As a result, the amount of any capital gain will be affected, as the cost base must be treated by the SMSF as having acquired the asset at market value. It is irrelevant whether the asset was purchased directly or is accounted for through an in-specie contribution.

NALI rules

The golden rules are that all fund activities must be undertaken on commercial terms and all assets purchased at market value. Additionally, each situation is assessed on their own merit as to whether NALI applies to the income of a particular asset, or to all of the income of the fund.

Remember, too, that all the NALI principles will apply regardless of whether the asset or activity has been acquired in line with s66 SIS – acquisition of assets from a related party.

Generally, where no such link can be found between the activity undertaken and a particular asset, NALI will apply to all income of the fund in that financial year.

The ATO has published LCR 2019/D3 which provides examples of how the new legislation applies with the following situations giving rise to NALI.

Asset purchased less than market value
A property is purchased for $200,000 while the market value is $800,000. This provides sufficient connection between the NALE incurred in acquiring the property such that all rental income is NALI and any capital gain from the disposal of the property is also NALI.

Trustee uses their professional services firm (non-asset related)
The partner of an accounting firm who is the trustee of their SMSF uses the firm to provide accounting services to the fund, but no fee is charged. In this case, the trustee is not acting as a trustee but has provided services that are undertaken by a third party.

The SMSF has acquired the services under a non-arm’s length agreement, providing a connection between the NALE and fund income that classifies all of the SMSF’s income for the financial year as NALI.

Trustee uses their professional services firm (asset related)
The trustee of a fund is a licensed real estate agent and provides property management services to the SMSF as a licensed real estate agent. The fund is charged 50 per cent of the fee than would be otherwise charged to a non-related party.

There is sufficient nexus between the NALE and rental income derived from the residential property such that all rental income will be NALI as long as the non-arm’s length deal remains in place.

Related-party LRBA financed on non-arm’s length terms
A related-party LRBA involved a 25-year term and a 1.5 per cent interest rate. The terms of the LRBA constitute a non-arm’s length dealing between the fund and the lender. All rental income derived from the property is NALI, and any capital gain that might arise from a subsequent CGT event happening is also NALI.

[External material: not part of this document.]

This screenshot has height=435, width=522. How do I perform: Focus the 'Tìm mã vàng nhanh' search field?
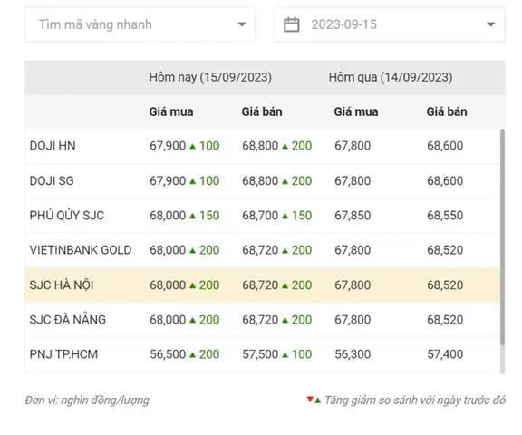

Acquisition of fixed entitlement in unit trust
The trustee of a fund entered into a non-commercial related-party LRBA to acquire units in a listed unit trust. There was no interest being charged to the loan and repayments were not required until the end of the 25-year term. The units provide the fund with a fixed entitlement to the income of the unit trust.

The terms of the LRBA constitute a non-arm’s length dealing between the trustee as the lender and the fund, which results in the fund incurring NALE that would otherwise be expected if they were dealing on commercial terms. All distributions from the units in the unit trust and any future distributions is NALI.

What is an arm’s length dealing?
It can be challenging to determine the exact price of an arm’s length price, as this may fall within a range of commercial prices. One common example is that a loan may able to accept a market interest rate within a band of rates available to it on an arm’s length basis.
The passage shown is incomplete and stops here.